With responses from nearly 1,500 theatre workers across all four home nations, the report paints a bleak and problematic picture of the current state of the sector.

It states that the precarity faced by freelancers – who make up 90% of the theatre workforce – combined with a general disregard for their well-being, is creating a growing mental health crisis described in the report as a ‘silent epidemic’ that urgently needs to be addressed.

Insecurity, harassment, discrimination

The report’s authors describe feelings of ‘widespread despondency’ among theatre freelancers.

Career security was a concern for the majority of the survey respondents, with 55% saying they feel ‘quite’ or ‘very’ insecure about their jobs. This figure rises to 65% for respondents who identify as living with a condition that impacts on their working lives, such as a disability.

The same percentage figure applies among those who said they come from a working-class background. The figure was also higher among women (60%) and parents/carers (61%).

Debt was an issue for many respondents. 60% of all participants said either their savings had decreased, debt had increased or both.

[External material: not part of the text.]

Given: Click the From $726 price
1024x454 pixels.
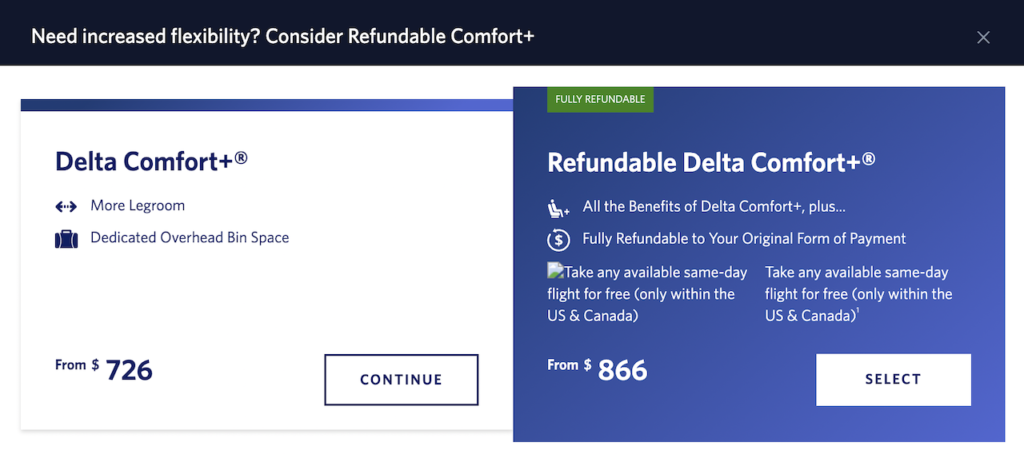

Safety in the workplace was another widely expressed and worrying concern. 53% of all respondents had witnessed one or more forms of harassment and/or discrimination in the past 12 months.

These included unfair treatment (25%), sexism (19%), bullying (18%) and racism (10%).

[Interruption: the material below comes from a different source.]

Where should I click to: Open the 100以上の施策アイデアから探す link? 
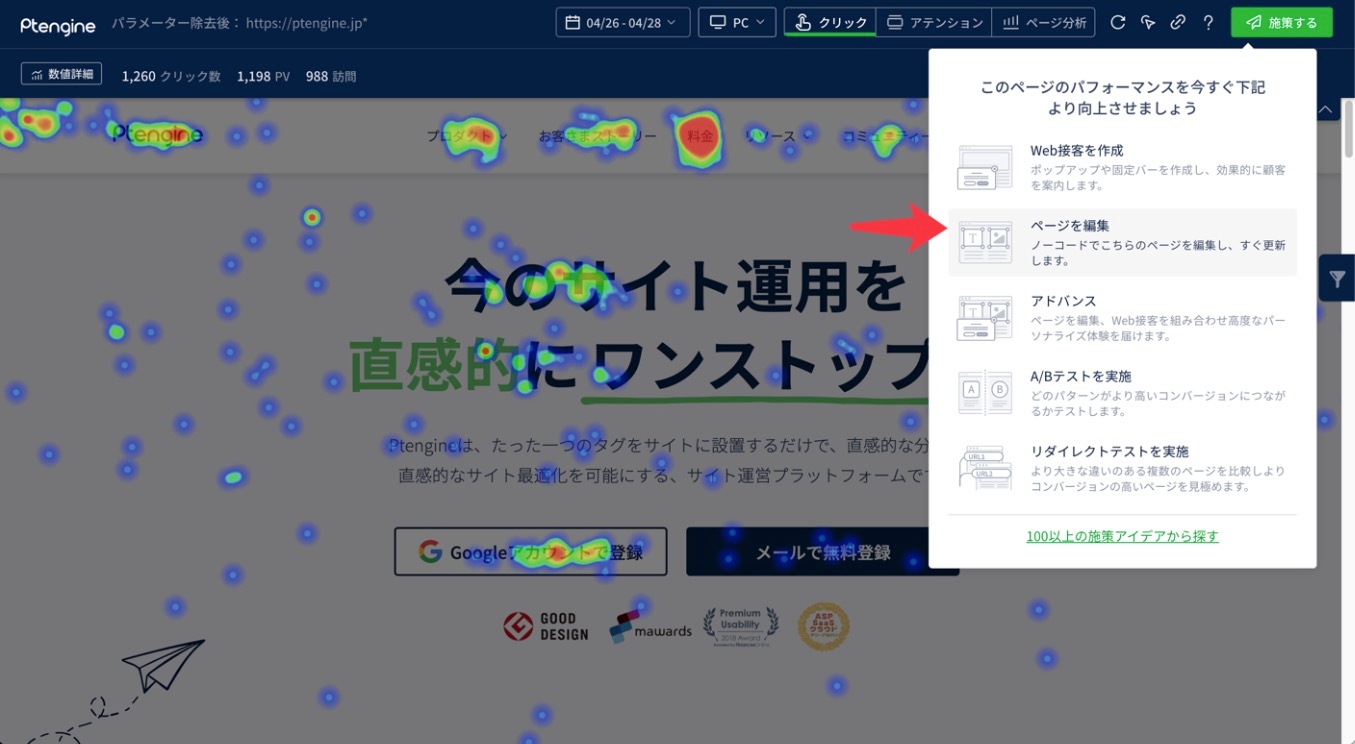click(1122, 536)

Of those who identified as belonging to the global majority, 70% said they had witnessed one or more forms of harassment and/or discrimination in the past year.

Worse since Covid

The findings of the report stem from a survey carried out in February this year, the second of a planned series of five from 2020-2025. The surveys were prompted by the huge impact of the pandemic on the theatre sector, and on freelancers in particular.

The most recent is ‘Open to all, but not open all hours: Hopes and fears of the future of the UK’s entertainment industries’. It asked about work in the entertainment industry over an 18-month period.

Almost all who responded referred to things getting worse post-Covid, due in part to a variety of new problems such as skills shortages, increased job insecurity and growing inequality.

However, the report’s authors said that rather than these problems being caused by the pandemic, many respondents expressed the view that Covid had ‘dramatically accentuated chronic inequalities across the industry, notably relating to socio-economic background, gender, race, age, regionality and disability’.

One respondent said: “The industry has never felt more economically challenging to survive in.”

Another stated: “I had hoped that the break of the pandemic would have created the headspace for a review on practices, but it seems like things have become only more deeply entrenched.”

The sector’s ‘show must go on’ mentality was characterised by one respondent as a case of many theatres “prioritising profit over people”.

Recommendations for change

The report concludes with 14 urgent recommendations for improving the lot of freelancers working within the UK theatre sector.

Included in these is a call for ‘better voice and representation’ for freelancers in the form of a freelancers’ union.

Other suggestions are an ‘adequate, industry-wide safeguarding system’, better and more consistently regulated work environments, and funding to subsidise better accessibility.

Access to holiday and sick pay for freelancers, alongside paid maternity/parenting leave ‘on a par with PAYE employees’ is another recommendation.